In the technical solution of the present disclosure, the potential enhancing module, the current detecting module, the switch module and the control module are included in the driving circuit. The potential enhancing module performs potential enhancement on a low voltage logical signal input by the timing sequence controller, and divides the low voltage logical signal after the potential enhancement into two clock signal groups including a plurality of sub-clock signals, then the two clock signal groups are output to the two shift registers on the display panel, so as to realize the bilateral driving to drive the display panel. The current detecting module detects current value of each of the clock signals, and feeds back the current value to the control module. When one of the shift registers on the display panel is damaged, the current of the clock signal output to the shift register is abnormal. The control module, according to the current signal fed back by the current detecting module, correspondingly outputs the control signal to the switch module, so as to switch off the clock signal output to the shift register, and superimposes the clock signal group with the other clock signal group, to realize the unilateral driving. As such, different abnormal states of the shift registers located at both ends of the display panel could be dynamically matched, and for a large-size panel which works in the unilateral driving status, the problem that charging time for the remote may be insufficient has been solved, improving the compatibility of the driver board.

BRIEF DESCRIPTION OF THE DRAWINGS

In order to more clearly illustrate the embodiments of the present disclosure or the technical solutions in the prior art, the drawings used in the embodiments or the prior art description will be briefly introduced below. Obviously, the drawings in the following description are merely some of the embodiments of the present disclosure, and those skilled in the art can obtain other drawings according to the structures shown in the drawings without any creative work.

FIG. 1 is a functional module diagram of a driving circuit of an embodiment according to the present disclosure;

FIG. 2 is a functional module diagram of a driving circuit of another embodiment according to the present disclosure;

FIG. 3 is a functional module diagram of a driving circuit of another embodiment according to the present disclosure;

FIG. 4 is a functional module diagram of a level shifter chip of an embodiment according to the present disclosure.

The realizing of the aim, functional characteristics and advantages of the present disclosure are further described in detail with reference to the accompanying drawings and the embodiments.

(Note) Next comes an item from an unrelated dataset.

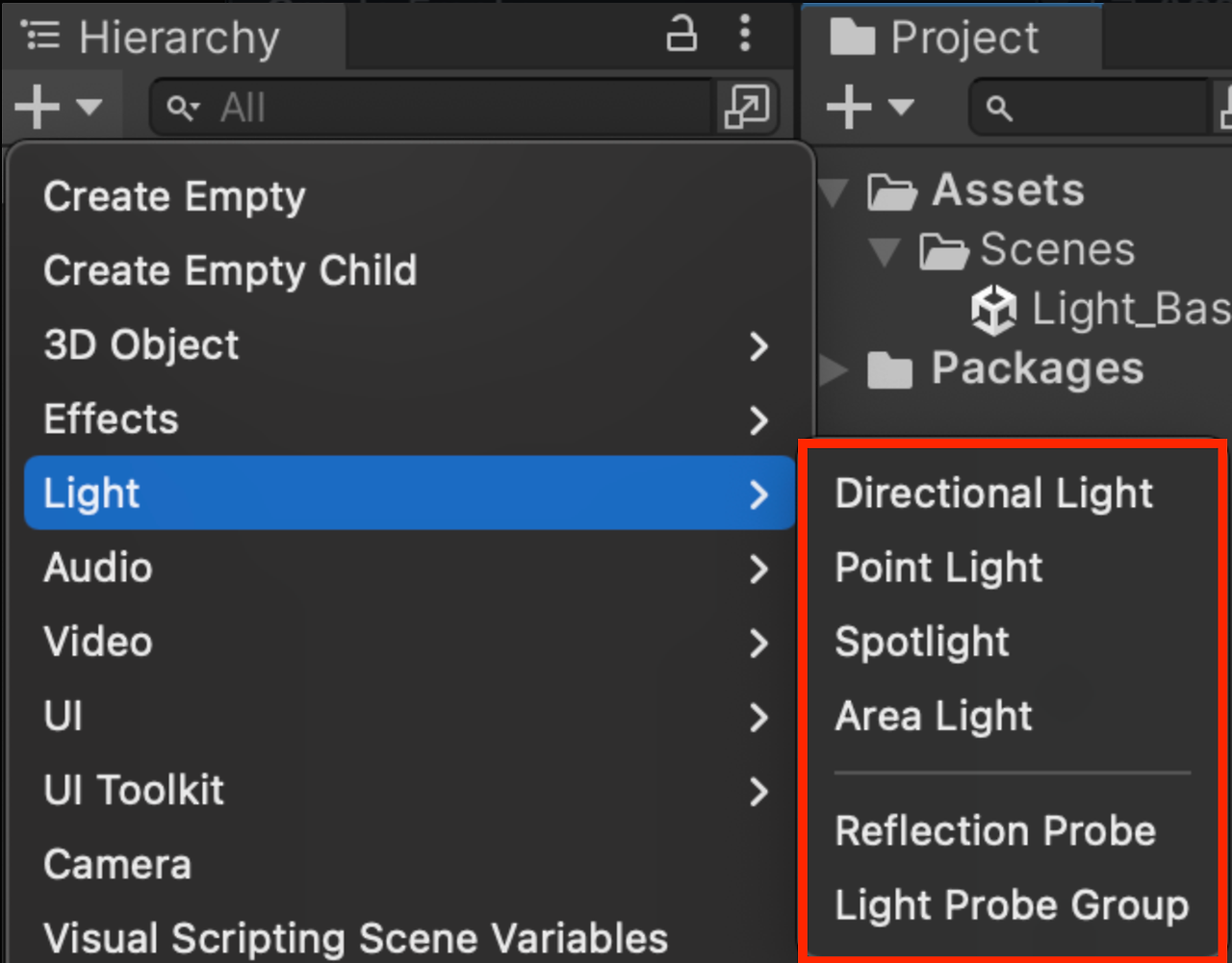Image resolution: width=1232 pixels, height=963 pixels.
Task: Expand the 3D Object submenu arrow
Action: pyautogui.click(x=759, y=345)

DETAILED DESCRIPTION OF THE EMBODIMENTS

The technical solutions in the embodiments of the present disclosure will be described clearly and completely combining the drawings in the embodiments of the present disclosure. Obviously, the described embodiments are only a part of the embodiments of the present disclosure, but not all of them. Based on the embodiments in the present disclosure, all other embodiments obtained by those skilled in the art without creative work shall belong to the protection scope of the present disclosure.

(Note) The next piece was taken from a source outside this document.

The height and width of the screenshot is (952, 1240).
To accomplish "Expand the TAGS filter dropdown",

It should be noted that, terms such as “first” and “second” are used herein for purposes of description and are not intended to indicate or imply relative importance or to imply the number of indicated technical features. Thus, the features defined with “first” and “second” may comprise or imply at least one of these features. Moreover, the meaning of “and/or” appearing in the full text is: including three parallel solutions. Taking “A/B” as an example, it includes the A plan, or the B plan, or the plan satisfying A and B simultaneously. In addition, the technical solutions between the various embodiments of the present disclosure may be combined with each other, but must be based on the realization of those skilled in the art. When the combination of technical solutions is contradictory or impossible to implement, it should be considered that the combination of the technical solutions does not exist, and not within the scope of protection required by this disclosure.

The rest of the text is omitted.